In the Rozka Meo village of Nuh, Haryana, disability has long been treated as a private misfortune. Something to be managed quietly within the four walls of a home, rather than a condition that communities and institutions have a responsibility to address. Persons with disabilities (PwDs) here have often been seen through a lens of dependency, as recipients of charity, not as contributors to their households or their economy.
Caritas India, with the support of its CSR partner Highway roop precision technologies ltd, set out to change that narrative. Rather than treating disability inclusion as a welfare add-on, the project team built an approach rooted in economic empowerment, helping persons with disabilities and their families access the same institutional pathways to livelihood that any others can claim. It is a small but powerful shift from charity to empowerment. The story of the Sohail Self-Help Group (SHG) in Hensara village captures this shift.

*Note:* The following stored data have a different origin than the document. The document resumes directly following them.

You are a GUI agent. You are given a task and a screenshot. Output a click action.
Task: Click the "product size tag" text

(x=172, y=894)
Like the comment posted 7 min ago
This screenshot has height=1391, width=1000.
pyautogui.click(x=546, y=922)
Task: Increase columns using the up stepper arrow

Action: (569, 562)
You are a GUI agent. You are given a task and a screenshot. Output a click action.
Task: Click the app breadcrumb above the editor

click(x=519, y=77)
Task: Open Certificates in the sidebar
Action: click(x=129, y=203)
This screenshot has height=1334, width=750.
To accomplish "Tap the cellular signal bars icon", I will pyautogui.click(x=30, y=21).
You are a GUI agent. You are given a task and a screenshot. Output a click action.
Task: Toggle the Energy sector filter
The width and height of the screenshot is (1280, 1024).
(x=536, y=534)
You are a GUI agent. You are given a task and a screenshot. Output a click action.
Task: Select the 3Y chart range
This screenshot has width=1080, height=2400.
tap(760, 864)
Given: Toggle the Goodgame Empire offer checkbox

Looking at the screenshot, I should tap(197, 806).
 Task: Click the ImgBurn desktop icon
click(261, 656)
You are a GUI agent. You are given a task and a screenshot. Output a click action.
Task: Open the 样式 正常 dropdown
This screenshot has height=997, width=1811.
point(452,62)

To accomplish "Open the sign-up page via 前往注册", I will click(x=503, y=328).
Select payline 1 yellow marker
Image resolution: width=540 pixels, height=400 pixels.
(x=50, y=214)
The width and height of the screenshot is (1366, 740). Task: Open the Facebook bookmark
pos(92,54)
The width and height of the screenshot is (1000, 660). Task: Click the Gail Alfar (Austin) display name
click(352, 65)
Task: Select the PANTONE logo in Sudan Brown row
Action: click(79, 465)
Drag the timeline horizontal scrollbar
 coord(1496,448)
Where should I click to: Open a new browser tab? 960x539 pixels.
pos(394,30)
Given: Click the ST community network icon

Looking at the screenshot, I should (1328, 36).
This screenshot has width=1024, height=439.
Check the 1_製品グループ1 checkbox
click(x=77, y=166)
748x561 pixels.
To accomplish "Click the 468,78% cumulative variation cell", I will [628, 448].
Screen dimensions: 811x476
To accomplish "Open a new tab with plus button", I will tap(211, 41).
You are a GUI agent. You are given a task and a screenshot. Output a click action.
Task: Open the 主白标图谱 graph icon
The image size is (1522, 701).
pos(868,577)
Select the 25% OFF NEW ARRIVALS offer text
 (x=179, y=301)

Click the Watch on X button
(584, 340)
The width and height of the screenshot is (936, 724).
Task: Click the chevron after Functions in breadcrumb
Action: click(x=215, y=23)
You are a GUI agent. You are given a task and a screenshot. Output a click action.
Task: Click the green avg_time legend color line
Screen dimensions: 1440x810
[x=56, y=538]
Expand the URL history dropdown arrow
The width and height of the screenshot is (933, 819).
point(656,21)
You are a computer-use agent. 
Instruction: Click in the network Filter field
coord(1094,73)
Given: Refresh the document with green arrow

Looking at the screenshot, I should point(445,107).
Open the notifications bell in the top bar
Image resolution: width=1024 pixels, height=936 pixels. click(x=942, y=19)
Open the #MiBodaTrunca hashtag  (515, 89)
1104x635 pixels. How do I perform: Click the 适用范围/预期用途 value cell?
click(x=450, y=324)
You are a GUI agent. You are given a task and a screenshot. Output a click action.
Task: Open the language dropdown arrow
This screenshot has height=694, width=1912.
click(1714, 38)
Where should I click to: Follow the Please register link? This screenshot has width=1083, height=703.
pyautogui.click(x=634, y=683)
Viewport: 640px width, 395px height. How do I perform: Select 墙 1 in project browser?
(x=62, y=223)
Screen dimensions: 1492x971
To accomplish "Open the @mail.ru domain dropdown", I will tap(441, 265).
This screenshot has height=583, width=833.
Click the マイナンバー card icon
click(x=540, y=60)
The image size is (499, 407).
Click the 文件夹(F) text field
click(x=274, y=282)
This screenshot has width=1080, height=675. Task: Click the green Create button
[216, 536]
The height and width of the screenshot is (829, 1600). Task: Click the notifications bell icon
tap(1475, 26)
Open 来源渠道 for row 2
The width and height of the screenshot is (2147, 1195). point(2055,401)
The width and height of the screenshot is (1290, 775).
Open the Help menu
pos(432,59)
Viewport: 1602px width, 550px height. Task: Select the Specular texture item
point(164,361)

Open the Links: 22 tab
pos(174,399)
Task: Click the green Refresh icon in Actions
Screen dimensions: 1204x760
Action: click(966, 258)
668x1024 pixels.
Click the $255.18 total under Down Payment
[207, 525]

On 13 June 2025, the Caritas India project team facilitated the formation of the Sohail SHG, a group of eight from Hensara who chose to come together, pool their savings, and build a shared financial future. What makes this group distinctive is who its members are and who they represent. Among the eight, several are persons with disabilities themselves, and one member represents a family living with intellectual disability. The group includes men and women managing osteoarthritis, hearing impairment, and locomotor disability conditions that, in the old narrative, would have kept them at the margins of any economic activity.
Caritas India’s approach didn’t treat these conditions as barriers to be worked around quietly. It treated them as reasons to be more deliberate, ensuring meetings were accessible, communication was inclusive, across intersectionality, regardless of physical or sensory limitation.
Soon after formation, the team ran orientation sessions demystifying core SHG concepts like what a self-help group is, how financial management works, why regular savings matter, and how collective decision-making strengthens a group’s resilience. This wasn’t a one-time workshop, Caritas India facilitated regular monthly meetings, using each session to deepen the group’s capacity on record-keeping, inter-loaning practices, and the discipline of collective savings.
The team guided the Sohail SHG through opening a bank account, a foundational step that many PwD-inclusive households in Nuh had never completed on their own, often due to lack of documentation support, mobility challenges, or simply not knowing where to begin. From there, Caritas India supported the group through the formal process of linking with the National Rural Livelihood Mission (NRLM), a flagship government programme for rural livelihood promotion.

After completing the required formalities, the Sohail SHG received a Revolving Fund of ₹30,000 through NRLM. With this fund and the confidence built over months of mentoring, one SHG member began plug board assembling work from home. Caritas India’s team supported her with technical guidance on the assembly process, helping her turn a small idea into a functioning home enterprise.
The impact went beyond her individual income. For a household managing disability-related demands and caregiving responsibilities, a home-based enterprise offered something rare. The earnings began contributing to the family’s financial needs, and just as importantly, the visible progress became a signal to the rest of the group. The work has expanded and now the group is supplying to the bigger vendor who has a wider reach to the major retailers in Nuh.
Other members, watching one of their own succeed, have started expressing interest in similar livelihood activities. This was a sign of empowerment which started multiplying rather than contained to a single success story.
The Sohail SHG is a small group in one village, but it represents something greater. Through the efforts of Caritas India and Highway roop precision technologies ltd, a model has emerged where disability inclusion is not a separate track but woven into the same institutional pathways that link SHGs, bank accounts, NRLM linkages, revolving funds to drive rural livelihood.